#### WHAT THIS TASK INVOLVES:
Rewrite the entries below as a numbered list, one line per item, and omit any blank lines.

───── DATA SUPPLIED ─────

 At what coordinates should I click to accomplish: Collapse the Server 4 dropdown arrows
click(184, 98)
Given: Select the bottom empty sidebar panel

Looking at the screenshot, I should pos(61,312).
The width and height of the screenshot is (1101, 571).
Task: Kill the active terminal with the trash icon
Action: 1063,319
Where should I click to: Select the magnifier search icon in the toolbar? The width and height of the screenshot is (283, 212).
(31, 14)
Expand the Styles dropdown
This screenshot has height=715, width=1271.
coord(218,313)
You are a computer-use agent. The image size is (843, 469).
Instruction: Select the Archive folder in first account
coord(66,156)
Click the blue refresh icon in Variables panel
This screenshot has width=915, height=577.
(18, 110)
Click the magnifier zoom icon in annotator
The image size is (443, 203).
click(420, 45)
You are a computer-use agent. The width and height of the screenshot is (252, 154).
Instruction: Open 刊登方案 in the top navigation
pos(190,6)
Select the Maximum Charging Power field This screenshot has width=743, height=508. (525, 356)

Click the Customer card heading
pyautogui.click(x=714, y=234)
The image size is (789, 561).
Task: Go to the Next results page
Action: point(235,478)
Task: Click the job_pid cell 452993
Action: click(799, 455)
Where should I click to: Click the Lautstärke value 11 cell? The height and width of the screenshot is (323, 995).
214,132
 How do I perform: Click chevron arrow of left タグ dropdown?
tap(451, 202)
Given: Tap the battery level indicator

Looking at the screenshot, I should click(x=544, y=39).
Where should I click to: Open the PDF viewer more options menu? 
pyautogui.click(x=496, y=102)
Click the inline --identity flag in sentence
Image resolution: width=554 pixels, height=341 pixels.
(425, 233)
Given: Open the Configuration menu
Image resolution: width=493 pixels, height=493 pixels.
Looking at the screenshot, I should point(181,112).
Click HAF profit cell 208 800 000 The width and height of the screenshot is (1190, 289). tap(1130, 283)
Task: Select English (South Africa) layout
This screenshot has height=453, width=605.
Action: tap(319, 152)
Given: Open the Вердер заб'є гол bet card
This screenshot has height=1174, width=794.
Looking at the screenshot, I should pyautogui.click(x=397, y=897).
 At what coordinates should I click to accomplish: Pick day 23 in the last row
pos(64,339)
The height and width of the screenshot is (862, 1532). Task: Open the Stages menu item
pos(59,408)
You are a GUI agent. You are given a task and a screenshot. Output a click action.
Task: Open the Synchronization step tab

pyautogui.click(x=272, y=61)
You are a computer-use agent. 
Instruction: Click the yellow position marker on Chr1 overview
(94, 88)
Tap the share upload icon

─────

#### ANSWER TO THE PROBLEM:
1.  At what coordinates should I click to accomplish: Collapse the Server 4 dropdown arrows
2. click(184, 98)
3. Given: Select the bottom empty sidebar panel
4. Looking at the screenshot, I should pos(61,312).
5. The width and height of the screenshot is (1101, 571).
6. Task: Kill the active terminal with the trash icon
7. Action: 1063,319
8. Where should I click to: Select the magnifier search icon in the toolbar? The width and height of the screenshot is (283, 212).
9. (31, 14)
10. Expand the Styles dropdown
11. This screenshot has height=715, width=1271.
12. coord(218,313)
13. You are a computer-use agent. The image size is (843, 469).
14. Instruction: Select the Archive folder in first account
15. coord(66,156)
16. Click the blue refresh icon in Variables panel
17. This screenshot has width=915, height=577.
18. (18, 110)
19. Click the magnifier zoom icon in annotator
20. The image size is (443, 203).
21. click(420, 45)
22. You are a computer-use agent. The width and height of the screenshot is (252, 154).
23. Instruction: Open 刊登方案 in the top navigation
24. pos(190,6)
25. Select the Maximum Charging Power field This screenshot has width=743, height=508. (525, 356)
26. Click the Customer card heading
27. pyautogui.click(x=714, y=234)
28. The image size is (789, 561).
29. Task: Go to the Next results page
30. Action: point(235,478)
31. Task: Click the job_pid cell 452993
32. Action: click(799, 455)
33. Where should I click to: Click the Lautstärke value 11 cell? The height and width of the screenshot is (323, 995).
34. 214,132
35.  How do I perform: Click chevron arrow of left タグ dropdown?
36. tap(451, 202)
37. Given: Tap the battery level indicator
38. Looking at the screenshot, I should click(x=544, y=39).
39. Where should I click to: Open the PDF viewer more options menu? 
40. pyautogui.click(x=496, y=102)
41. Click the inline --identity flag in sentence
42. Image resolution: width=554 pixels, height=341 pixels.
43. (425, 233)
44. Given: Open the Configuration menu
45. Image resolution: width=493 pixels, height=493 pixels.
46. Looking at the screenshot, I should point(181,112).
47. Click HAF profit cell 208 800 000 The width and height of the screenshot is (1190, 289). tap(1130, 283)
48. Task: Select English (South Africa) layout
49. This screenshot has height=453, width=605.
50. Action: tap(319, 152)
51. Given: Open the Вердер заб'є гол bet card
52. This screenshot has height=1174, width=794.
53. Looking at the screenshot, I should pyautogui.click(x=397, y=897).
54.  At what coordinates should I click to accomplish: Pick day 23 in the last row
55. pos(64,339)
56. The height and width of the screenshot is (862, 1532). Task: Open the Stages menu item
57. pos(59,408)
58. You are a GUI agent. You are given a task and a screenshot. Output a click action.
59. Task: Open the Synchronization step tab
60. pyautogui.click(x=272, y=61)
61. You are a computer-use agent. 
62. Instruction: Click the yellow position marker on Chr1 overview
63. (94, 88)
64. Tap the share upload icon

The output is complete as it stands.